#### Objetivo planteado 1:
Reproduce literalmente el fragmento del texto sobre la Visitación que comienza en "No la visita egoísta" y continúa hasta "inicuos y perversos.".
#### Objetivo planteado 2:
Determina si cada afirmación concuerda con el texto sobre la Visitación. Responde sí o no y cita textualmente las palabras que lo deciden: (a) el canto del Magníficat fue puesto en los labios de María por san Lucas; (b) la visita de Dios que expresa el Magníficat es pasajera o efímera; (c) María visitó a su hermana Isabel.

*** Selección ***

LA VISITACIÓN DE LA SANTÍSIMA VIRGEN MARÍA

Hay visitas que no dejan ninguna huella, hay otras visitas, como decían nuestros abuelos, proporcionan mucha alegría cuando llegan, pero dan más alegría cuando se van.  Entendiendo esto como la visita de aquel que viene y que ciertamente nos produce gozo pero que también implica los servicios y atenciones que a la larga cansan.

En cambio, hoy celebramos una visita muy especial: la visita de la Virgen María a su prima Isabel y con ella el modelo de lo que debería ser toda visita: un encuentro gozoso entre dos personas que se quieren y se ofrecen alegría y servicio mutuo.  Es una serie de exclamaciones de alegría sinceras y de alabanzas, no tanto por los méritos personales, sino por la presencia de Dios en sus vidas.  Y el recuerdo de esta visita es precisamente esto que hace experimentar la visita de Dios a su pueblo, que lo percibe tan cercano y tan solidario que trastoca el desorden que ha impuesto la injusticia y la ambición.

El canto del Magníficat puesto en los labios de María por san Lucas, expresa esta visita tan especial de Dios a su pueblo.  No una visita pasajera o efímera sino la visita que trae su misericordia de generación en generación.

No la visita egoísta que busca ser servida, sino la visita del que llega hasta lo profundo del alma y que hace que salte el espíritu.  No la visita que nada modifica, sino la visita que trastoca todos los planes inicuos y perversos.

Que hoy, al recordar y celebrar esta visita, también seamos conscientes nosotros de que este Dios de brazo fuerte nos visita y acompaña; camina con nosotros, invade todo nuestro interior y pone su mirada en nuestra pequeñez y humildad.

Hoy, tendremos visitas, que sean encuentros en este mismo espíritu: liberadores, generadores de alegría y paz.  Que cada persona que veamos se reconozca como bendecida y amada por Dios.

Hay visitas que hacen crecer y llenan de júbilo, como la de María, como la de Dios a su pueblo, como la de la Encarnación.

¿Cómo son nuestras visitas?

Sábado de la VIII Semana del Tiempo Ordinario

Eclesiástico 51, 17-27; Mc 11, 27-33

Sería muy interesante que retrocediéramos en el tiempo hasta colocarnos con Jesús en el recinto del templo.  ¿Cómo reaccionaríamos?  ¿Cómo los jefes del pueblo, movidos por la duda y el rechazo?  ¿Cómo los fieles discípulos?… Por supuesto es imposible dar marcha atrás al tiempo y conocer con exactitud lo que pensaríamos entonces, pero debemos hacer algunas conjeturas.

Unas de las razones por las cuales el pueblo rechazó a Jesús era porque no tuvieron el don de la fe para ver a través de la humanidad de Jesús su verdadera condición de Hijo de Dios.  Jesús les parecía un hombre como cualquier otro.  Su humanidad era un velo que escondía su divinidad.

*** Datos en bruto ***

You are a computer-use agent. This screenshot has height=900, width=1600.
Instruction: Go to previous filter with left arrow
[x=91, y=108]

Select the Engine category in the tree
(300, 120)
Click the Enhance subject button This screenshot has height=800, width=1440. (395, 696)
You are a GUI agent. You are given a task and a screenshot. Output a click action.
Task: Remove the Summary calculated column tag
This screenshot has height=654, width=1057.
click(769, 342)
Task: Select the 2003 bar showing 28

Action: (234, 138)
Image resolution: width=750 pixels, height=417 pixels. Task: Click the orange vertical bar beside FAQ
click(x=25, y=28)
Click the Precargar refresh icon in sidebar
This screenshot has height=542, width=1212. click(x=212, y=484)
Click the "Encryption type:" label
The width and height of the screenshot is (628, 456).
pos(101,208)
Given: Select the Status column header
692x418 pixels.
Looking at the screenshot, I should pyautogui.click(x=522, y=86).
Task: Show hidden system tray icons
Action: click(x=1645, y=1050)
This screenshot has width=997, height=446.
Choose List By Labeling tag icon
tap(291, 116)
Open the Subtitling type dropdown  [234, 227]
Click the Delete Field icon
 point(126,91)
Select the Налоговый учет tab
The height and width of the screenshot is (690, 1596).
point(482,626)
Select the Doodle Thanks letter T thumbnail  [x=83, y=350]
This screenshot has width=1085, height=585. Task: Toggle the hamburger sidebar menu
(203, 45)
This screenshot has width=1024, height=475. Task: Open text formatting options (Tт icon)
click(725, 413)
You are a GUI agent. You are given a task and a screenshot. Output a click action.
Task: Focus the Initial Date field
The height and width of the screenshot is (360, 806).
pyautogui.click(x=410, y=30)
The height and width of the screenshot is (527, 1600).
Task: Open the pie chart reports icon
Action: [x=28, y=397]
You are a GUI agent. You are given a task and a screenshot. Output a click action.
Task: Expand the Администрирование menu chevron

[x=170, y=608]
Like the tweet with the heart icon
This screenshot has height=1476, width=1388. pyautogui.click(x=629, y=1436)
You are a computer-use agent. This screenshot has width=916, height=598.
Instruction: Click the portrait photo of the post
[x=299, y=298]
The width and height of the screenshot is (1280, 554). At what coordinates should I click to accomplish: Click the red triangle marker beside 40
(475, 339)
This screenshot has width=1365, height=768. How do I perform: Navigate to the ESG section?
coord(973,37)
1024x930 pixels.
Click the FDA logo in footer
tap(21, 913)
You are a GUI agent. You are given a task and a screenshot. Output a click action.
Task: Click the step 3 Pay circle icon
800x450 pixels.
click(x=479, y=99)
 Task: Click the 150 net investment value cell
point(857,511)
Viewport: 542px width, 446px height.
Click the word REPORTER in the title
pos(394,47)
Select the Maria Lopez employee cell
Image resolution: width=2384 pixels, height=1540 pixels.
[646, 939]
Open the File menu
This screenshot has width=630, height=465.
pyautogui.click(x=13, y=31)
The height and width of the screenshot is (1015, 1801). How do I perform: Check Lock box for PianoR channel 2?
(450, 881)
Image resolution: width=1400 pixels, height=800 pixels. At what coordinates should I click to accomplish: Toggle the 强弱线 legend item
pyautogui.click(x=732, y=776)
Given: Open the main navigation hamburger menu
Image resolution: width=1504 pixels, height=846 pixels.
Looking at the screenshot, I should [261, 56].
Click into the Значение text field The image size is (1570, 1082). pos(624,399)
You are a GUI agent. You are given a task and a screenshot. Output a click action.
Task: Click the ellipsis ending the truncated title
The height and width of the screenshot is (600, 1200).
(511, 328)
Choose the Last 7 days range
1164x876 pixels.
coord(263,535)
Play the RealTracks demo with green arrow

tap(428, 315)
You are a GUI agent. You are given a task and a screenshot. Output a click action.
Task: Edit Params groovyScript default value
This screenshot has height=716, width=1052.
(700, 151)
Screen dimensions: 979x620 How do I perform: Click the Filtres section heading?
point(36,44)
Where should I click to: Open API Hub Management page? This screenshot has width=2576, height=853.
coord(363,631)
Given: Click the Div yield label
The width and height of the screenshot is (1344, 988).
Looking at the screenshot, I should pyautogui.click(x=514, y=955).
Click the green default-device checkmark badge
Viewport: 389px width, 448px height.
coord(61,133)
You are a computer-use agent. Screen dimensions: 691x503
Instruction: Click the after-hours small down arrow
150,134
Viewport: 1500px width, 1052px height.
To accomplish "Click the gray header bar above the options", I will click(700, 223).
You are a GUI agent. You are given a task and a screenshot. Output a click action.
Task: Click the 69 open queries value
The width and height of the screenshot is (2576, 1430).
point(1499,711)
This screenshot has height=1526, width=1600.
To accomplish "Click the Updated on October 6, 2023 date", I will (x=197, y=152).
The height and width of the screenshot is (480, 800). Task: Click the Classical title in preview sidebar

***

#### Solución desarrollada 1:
No la visita egoísta que busca ser servida, sino la visita del que llega hasta lo profundo del alma y que hace que salte el espíritu.  No la visita que nada modifica, sino la visita que trastoca todos los planes inicuos y perversos.

#### Solución desarrollada 2:
(a) Sí: "El canto del Magníficat puesto en los labios de María por san Lucas".
(b) No: "No una visita pasajera o efímera sino la visita que trae su misericordia de generación en generación".
(c) No: "la visita de la Virgen María a su prima Isabel".